- PROBLEM DESCRIPTION: Copy these lines word for word, beginning at the line that contains "Where should I click to: Select" and continuing through the last line.

— start GIVEN RECORDS —

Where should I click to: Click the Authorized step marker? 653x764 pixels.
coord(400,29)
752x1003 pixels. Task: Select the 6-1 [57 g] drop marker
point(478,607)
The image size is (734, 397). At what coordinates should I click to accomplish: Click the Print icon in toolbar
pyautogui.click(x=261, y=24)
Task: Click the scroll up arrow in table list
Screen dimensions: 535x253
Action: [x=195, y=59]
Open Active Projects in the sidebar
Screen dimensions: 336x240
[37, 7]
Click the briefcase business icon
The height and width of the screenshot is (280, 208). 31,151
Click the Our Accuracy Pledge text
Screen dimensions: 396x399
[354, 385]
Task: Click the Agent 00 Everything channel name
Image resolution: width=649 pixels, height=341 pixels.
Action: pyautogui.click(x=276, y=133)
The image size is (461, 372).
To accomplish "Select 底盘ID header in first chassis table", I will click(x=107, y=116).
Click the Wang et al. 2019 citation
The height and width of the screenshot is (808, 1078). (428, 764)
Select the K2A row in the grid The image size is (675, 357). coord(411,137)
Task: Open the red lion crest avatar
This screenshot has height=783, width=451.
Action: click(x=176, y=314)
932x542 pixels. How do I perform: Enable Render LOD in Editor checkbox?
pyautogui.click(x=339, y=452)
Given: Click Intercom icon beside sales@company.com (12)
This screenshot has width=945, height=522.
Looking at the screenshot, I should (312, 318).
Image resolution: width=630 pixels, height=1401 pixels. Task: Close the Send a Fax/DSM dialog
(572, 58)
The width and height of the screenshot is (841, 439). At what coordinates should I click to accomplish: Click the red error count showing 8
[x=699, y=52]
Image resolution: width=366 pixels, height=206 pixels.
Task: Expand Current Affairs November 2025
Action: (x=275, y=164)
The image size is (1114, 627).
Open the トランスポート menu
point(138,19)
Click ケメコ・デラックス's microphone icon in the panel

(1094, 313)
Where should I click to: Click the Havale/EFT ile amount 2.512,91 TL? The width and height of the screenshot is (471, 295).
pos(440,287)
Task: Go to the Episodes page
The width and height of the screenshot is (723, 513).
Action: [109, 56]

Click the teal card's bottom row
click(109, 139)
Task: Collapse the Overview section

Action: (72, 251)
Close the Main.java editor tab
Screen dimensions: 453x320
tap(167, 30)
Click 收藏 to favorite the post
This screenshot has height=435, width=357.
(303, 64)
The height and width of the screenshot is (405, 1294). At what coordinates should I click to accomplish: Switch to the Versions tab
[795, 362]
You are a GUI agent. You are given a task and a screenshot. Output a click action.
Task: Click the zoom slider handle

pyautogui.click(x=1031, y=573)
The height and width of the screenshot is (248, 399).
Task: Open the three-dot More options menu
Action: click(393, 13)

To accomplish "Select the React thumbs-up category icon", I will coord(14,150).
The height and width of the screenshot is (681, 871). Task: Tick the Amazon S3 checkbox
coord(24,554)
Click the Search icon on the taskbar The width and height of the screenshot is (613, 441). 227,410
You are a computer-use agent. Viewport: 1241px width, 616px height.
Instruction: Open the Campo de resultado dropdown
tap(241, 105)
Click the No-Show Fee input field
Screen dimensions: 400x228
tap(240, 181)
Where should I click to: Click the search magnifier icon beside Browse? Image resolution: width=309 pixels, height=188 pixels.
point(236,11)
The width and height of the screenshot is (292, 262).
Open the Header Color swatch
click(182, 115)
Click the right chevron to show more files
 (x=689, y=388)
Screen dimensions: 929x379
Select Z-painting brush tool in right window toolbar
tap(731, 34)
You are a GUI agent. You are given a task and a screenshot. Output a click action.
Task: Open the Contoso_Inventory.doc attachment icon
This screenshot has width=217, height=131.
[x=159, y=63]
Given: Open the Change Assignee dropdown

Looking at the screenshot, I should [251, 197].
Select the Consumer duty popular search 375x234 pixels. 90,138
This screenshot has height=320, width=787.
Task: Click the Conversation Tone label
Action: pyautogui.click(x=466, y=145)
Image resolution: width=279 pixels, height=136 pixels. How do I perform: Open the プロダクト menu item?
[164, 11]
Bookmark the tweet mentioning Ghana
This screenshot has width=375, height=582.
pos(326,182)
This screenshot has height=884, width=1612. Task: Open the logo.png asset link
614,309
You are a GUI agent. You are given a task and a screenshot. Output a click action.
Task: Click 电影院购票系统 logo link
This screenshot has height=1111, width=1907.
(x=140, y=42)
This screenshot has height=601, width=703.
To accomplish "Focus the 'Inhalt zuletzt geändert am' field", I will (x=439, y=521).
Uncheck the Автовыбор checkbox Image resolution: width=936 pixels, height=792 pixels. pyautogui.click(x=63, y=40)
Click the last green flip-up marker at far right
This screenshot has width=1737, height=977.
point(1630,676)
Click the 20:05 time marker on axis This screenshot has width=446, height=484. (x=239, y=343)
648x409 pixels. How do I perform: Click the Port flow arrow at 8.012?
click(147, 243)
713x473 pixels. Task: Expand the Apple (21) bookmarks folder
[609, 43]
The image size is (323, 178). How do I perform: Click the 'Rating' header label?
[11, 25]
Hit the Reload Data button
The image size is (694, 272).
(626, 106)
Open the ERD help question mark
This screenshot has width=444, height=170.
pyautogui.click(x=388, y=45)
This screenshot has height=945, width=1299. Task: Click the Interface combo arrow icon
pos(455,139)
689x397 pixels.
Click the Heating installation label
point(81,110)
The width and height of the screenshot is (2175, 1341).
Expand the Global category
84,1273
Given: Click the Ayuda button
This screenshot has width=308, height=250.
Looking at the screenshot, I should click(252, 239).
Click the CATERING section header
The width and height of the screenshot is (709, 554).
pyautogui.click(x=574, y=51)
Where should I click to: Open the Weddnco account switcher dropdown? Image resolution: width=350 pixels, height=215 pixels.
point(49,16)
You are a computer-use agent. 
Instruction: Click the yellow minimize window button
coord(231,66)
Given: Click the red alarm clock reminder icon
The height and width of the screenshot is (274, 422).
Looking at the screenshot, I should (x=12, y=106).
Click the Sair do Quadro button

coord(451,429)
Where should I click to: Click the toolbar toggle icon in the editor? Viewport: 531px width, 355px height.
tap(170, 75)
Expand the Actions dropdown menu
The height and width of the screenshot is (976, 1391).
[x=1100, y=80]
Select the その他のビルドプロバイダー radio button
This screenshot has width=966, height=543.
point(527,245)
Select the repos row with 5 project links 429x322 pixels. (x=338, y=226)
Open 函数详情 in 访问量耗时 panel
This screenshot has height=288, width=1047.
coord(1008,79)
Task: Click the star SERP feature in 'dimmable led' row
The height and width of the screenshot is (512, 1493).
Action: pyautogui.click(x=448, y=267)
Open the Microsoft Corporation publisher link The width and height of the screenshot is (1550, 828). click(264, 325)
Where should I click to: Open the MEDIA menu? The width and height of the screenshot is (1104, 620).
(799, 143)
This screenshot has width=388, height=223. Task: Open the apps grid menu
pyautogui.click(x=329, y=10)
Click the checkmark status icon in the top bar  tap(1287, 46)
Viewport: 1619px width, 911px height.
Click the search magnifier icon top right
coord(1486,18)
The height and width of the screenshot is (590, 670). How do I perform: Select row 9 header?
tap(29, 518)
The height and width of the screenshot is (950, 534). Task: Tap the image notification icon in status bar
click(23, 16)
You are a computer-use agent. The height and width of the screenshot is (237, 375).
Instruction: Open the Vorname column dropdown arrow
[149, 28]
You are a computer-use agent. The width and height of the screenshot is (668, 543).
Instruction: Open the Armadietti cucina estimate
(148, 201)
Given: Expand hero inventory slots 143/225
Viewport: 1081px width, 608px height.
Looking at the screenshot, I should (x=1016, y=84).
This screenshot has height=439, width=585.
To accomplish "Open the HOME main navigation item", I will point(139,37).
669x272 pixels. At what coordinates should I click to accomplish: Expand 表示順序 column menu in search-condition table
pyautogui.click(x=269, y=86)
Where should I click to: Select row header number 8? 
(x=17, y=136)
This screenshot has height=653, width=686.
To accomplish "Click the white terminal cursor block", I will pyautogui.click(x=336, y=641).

— end GIVEN RECORDS —

- OUTPUT FOR THIS TASK:
Where should I click to: Select row header number 8? 
(x=17, y=136)
This screenshot has height=653, width=686.
To accomplish "Click the white terminal cursor block", I will pyautogui.click(x=336, y=641).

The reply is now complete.